1. A prosperous man has little time to spare for religion. Every effort is needed to ensure the continued success of his worldly enterprises. Accordingly, his spiritual life droops and withers.
2. From want of cultivation his taste for spiritual things abates.
3. Pride is apt to increase.
4. Self-indulgence creeps in, and the lower appetites obtain mastery in the heart.
5. The result is a thoroughly worldly life-a life occupied wholly with transitory things, a life in which religion has no part. These are some of the chief dangers which appertain to a state of prosperity. Beware of them in time. They encroach very gradually; and before you are aware of it, you may be swallowed up. (A. Raleigh, D. D.)
Ill effects of prosperity
Generally speaking, the sunshine of too much worldly favour weakens and relaxes our spiritual nerves; as weather, too intensely hot, relaxes those of the body. A degree of seasonable opposition, like a fine dry frost, strengthens and invigorates and braces up. (A. M. Toplady.)
Prosperity causes men to forget God
Prosperity most usually makes us proud, insolent, forgetful of God, and of all duties we owe unto Him. It chokes and extinguishes, or at least cools and abates, the heat and vigour of all virtue in us. And as the ivy, whilst it embraces the oak, sucks the sap from the root, and in time makes it rot and perish; so worldly prosperity kills us with kindness whilst it sucks from us the sap of God’s graces, and so makes our spiritual growth and strength to decay and languish. Neither do men ever almost suffer an eclipse of their virtues and good parts, but when they are in the full of worldly prosperity. (Downame.)
Worldliness defined
It is the spirit of a life, not the objects with which the life is conversant. It is not the “flesh,” nor the “eye,” nor “life” which are forbidden, but the lust of these. It is not this earth nor the men who inhabit it, nor the sphere of our legitimate activity, that we may not love; but it is the way in which the love is given which constitutes worldliness. (F. W. Robertson.)

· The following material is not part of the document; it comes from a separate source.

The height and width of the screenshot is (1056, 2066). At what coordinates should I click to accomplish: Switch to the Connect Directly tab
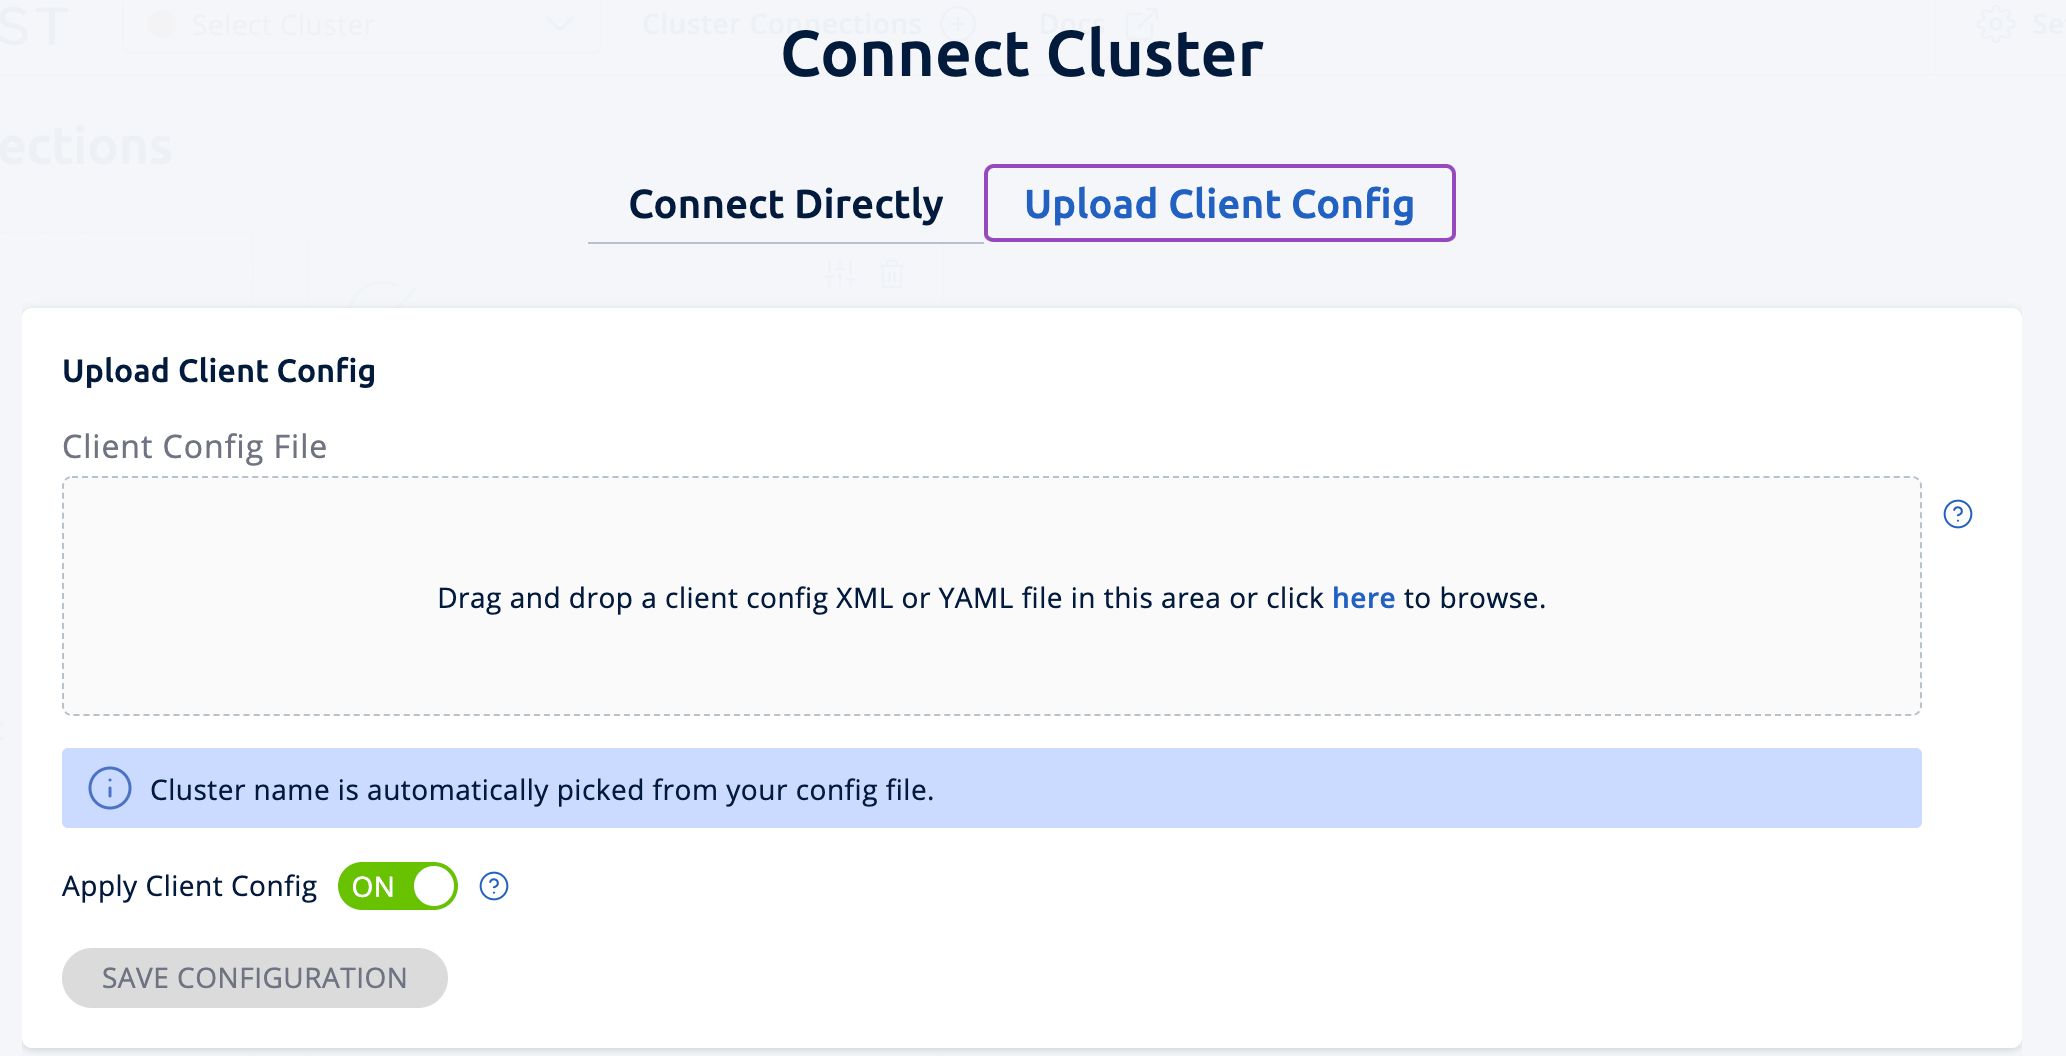coord(786,203)
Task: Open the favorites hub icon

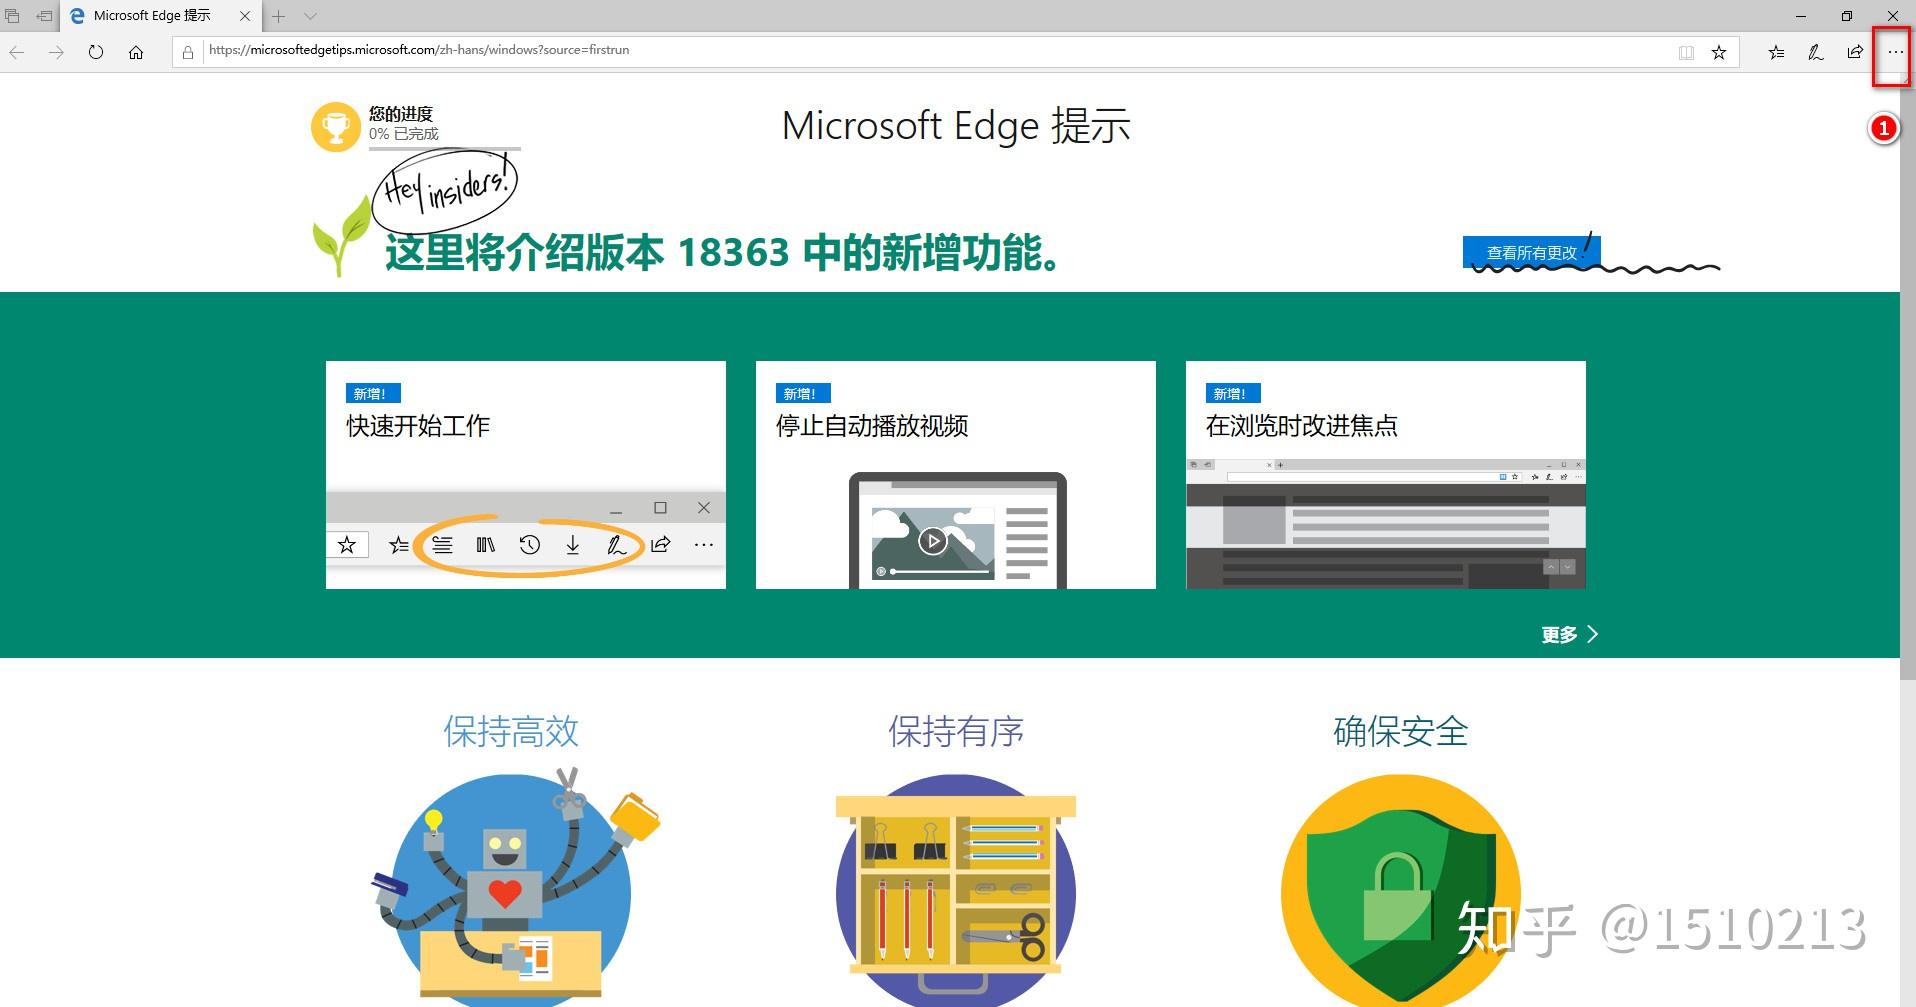Action: [x=1776, y=52]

Worldliness is the spirit of childhood carried on into manhood
The child lives in the present hour; today to him is everything. The holiday promised at a distant interval is no holiday at all-it must be either now or never. Natural in the child, and therefore pardonable, this spirit when carried on into manhood is worldliness. (F. W. Robertson.)
The deceitfulness of riches: Heathen testimony to this
When Cyrus received intelligence that the Lydians had revolted from him, he told a friend, with much emotion, that he had almost determined to make them all slaves. His friend expostulated, begging him to pardon them. “But,” he added, “that they may no more rebel or be troublesome to you, command them to lay aside their arms, to wear long vests and buskins, that is, to vie with each other in the elegance and richness of their dress. Order them to drink, and sing, and play, and you will soon see their spirits broken, and themselves changed to the effeminacy of women, so that they will no more rebel, nor give you any further uneasiness.” The advice was followed, and the result proved how politic it was. While the advice is such as no good man could consistently follow, the incident shows the deteriorating influence of luxury in a very striking light.
The lusts of other things
The love of pleasure, of amusements, and sensual gratifications, and even the cultivation of refined tastes; all which have a tendency to engross the mind, and induce it quietly to take up with a world which yields it so much satisfaction. (M. F. Sadler.)
“Entering in:”
Very suggestive expression; teaching us that these cares of the world, and deceitfulness of riches, may not be present or sensibly felt when the Word first springs up in the heart; but, when opportunity offers, they may make their appearance, and grow far faster and more vigorously than the true religious life, and ultimately destroy it. (M. F. Sadler.)